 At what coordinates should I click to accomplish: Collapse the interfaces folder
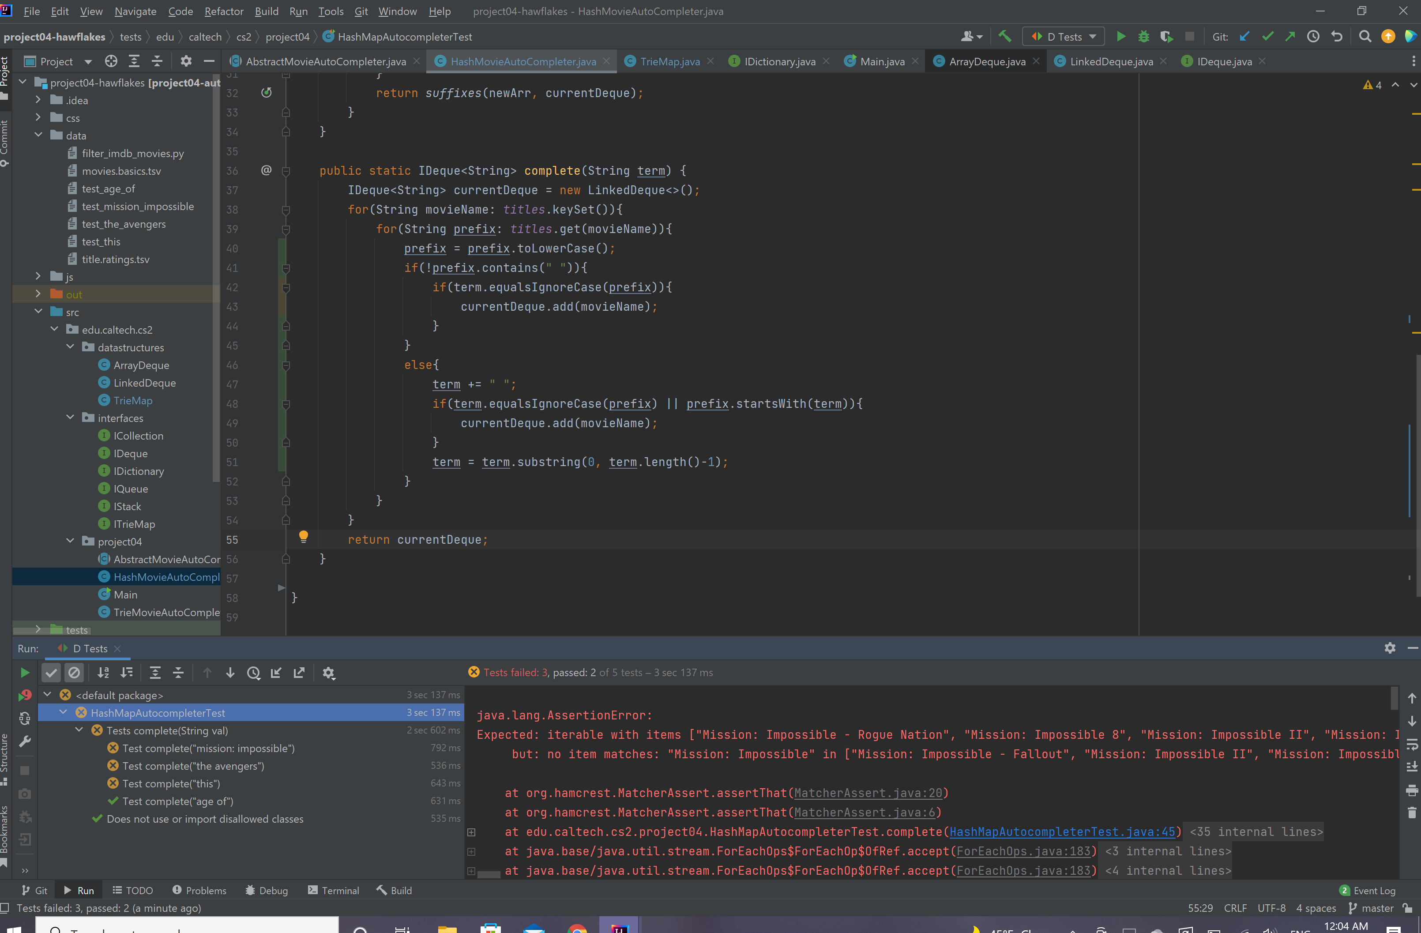click(x=70, y=417)
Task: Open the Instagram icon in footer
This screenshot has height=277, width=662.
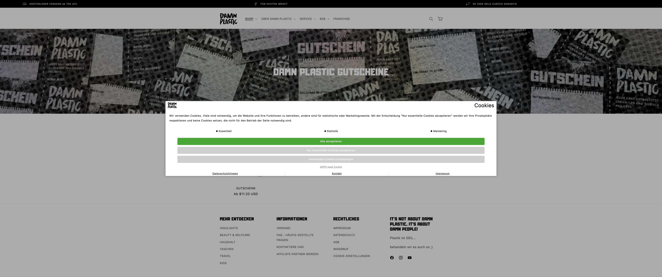Action: coord(401,258)
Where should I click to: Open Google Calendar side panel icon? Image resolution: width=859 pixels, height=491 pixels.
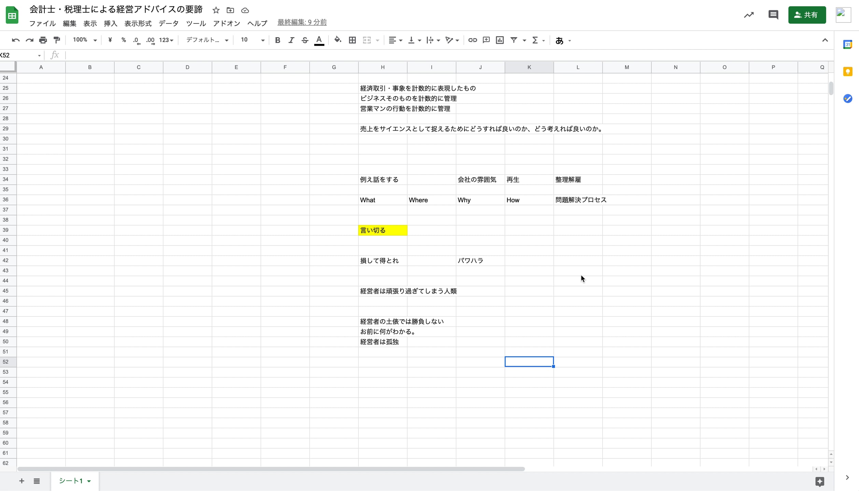pos(847,44)
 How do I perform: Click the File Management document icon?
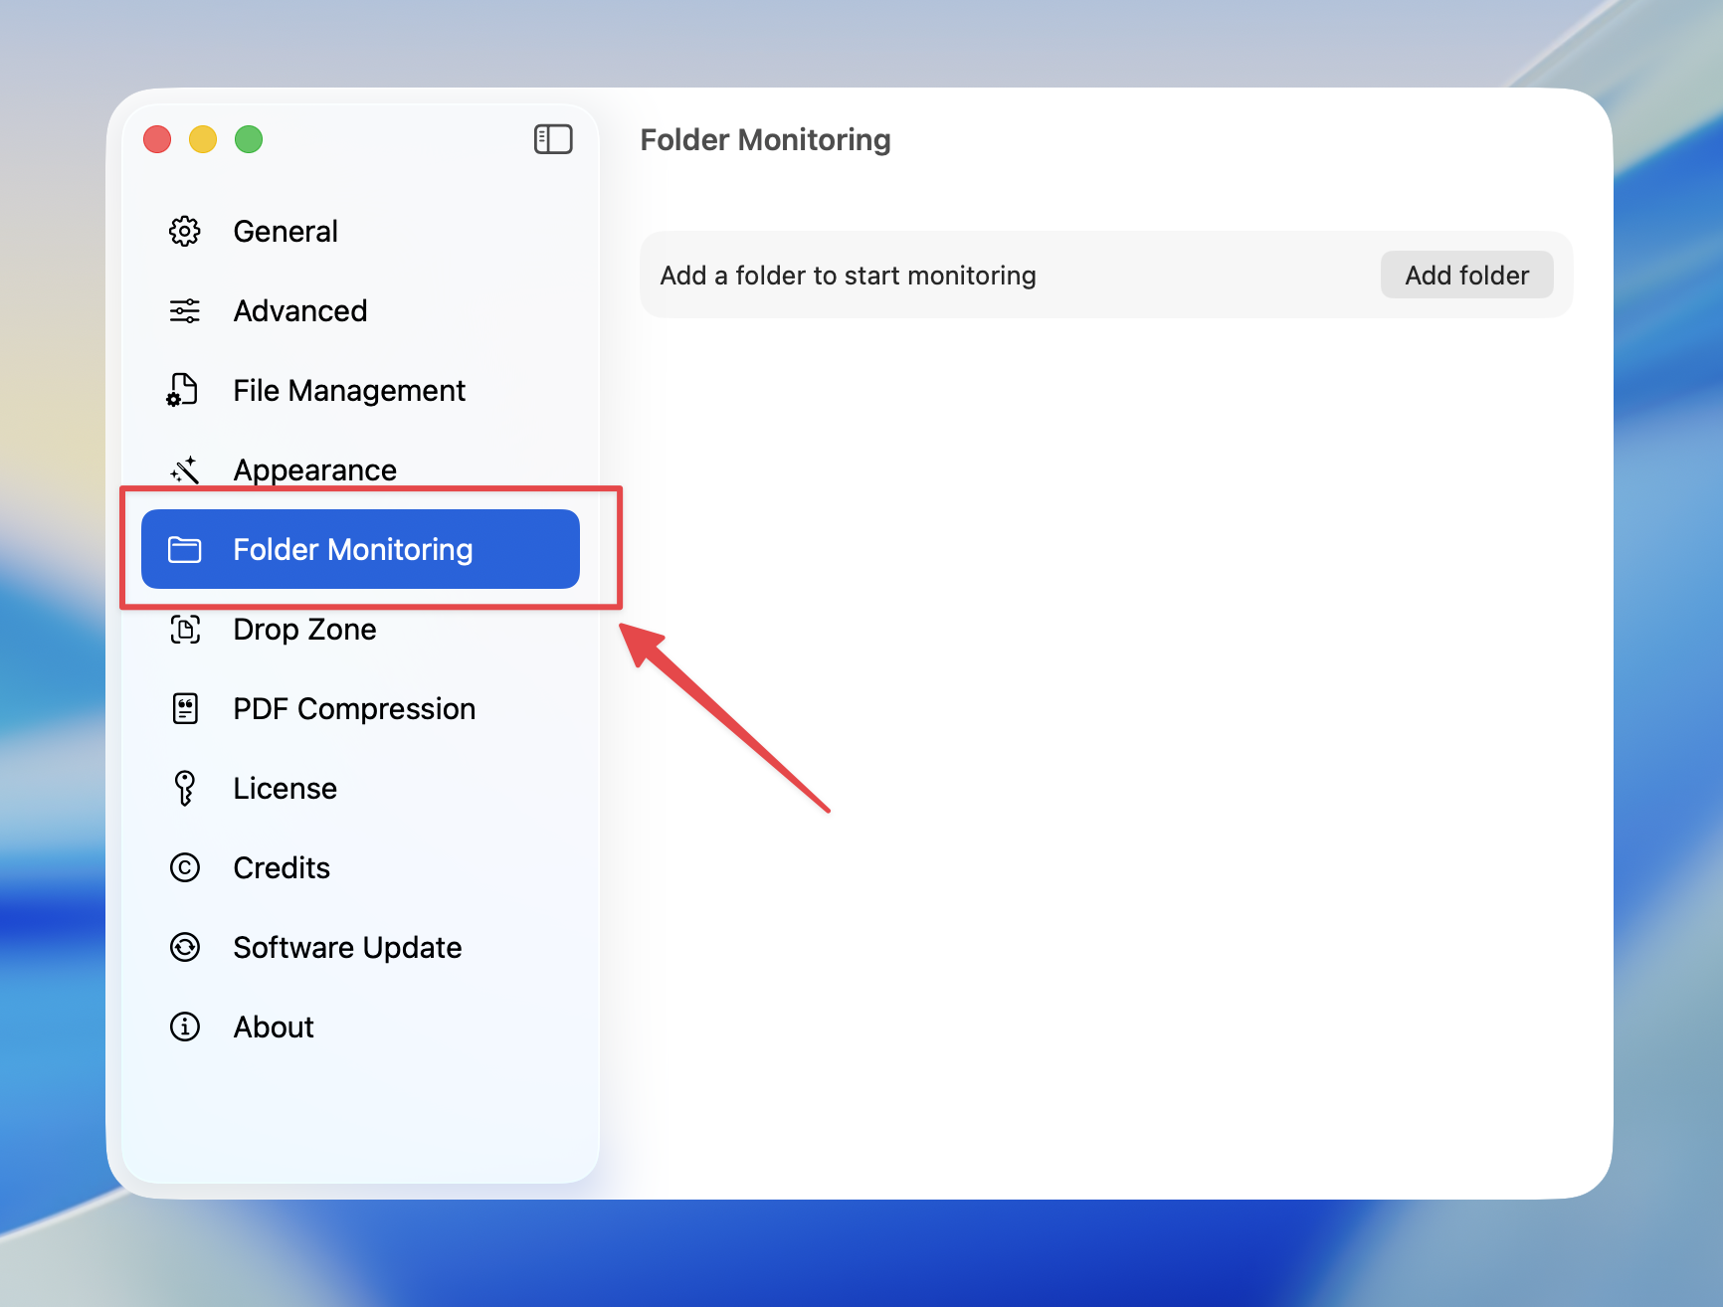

TASK PROMPT: A faithful copy of every record is required, with no pictures included.

OUTPUT:
 At what coordinates should I click to accomplish: Collapse the interfaces folder
click(x=70, y=417)
Task: Open the Instagram icon in footer
This screenshot has height=277, width=662.
Action: coord(401,258)
Where should I click to: Open Google Calendar side panel icon? Image resolution: width=859 pixels, height=491 pixels.
pos(847,44)
 How do I perform: Click the File Management document icon?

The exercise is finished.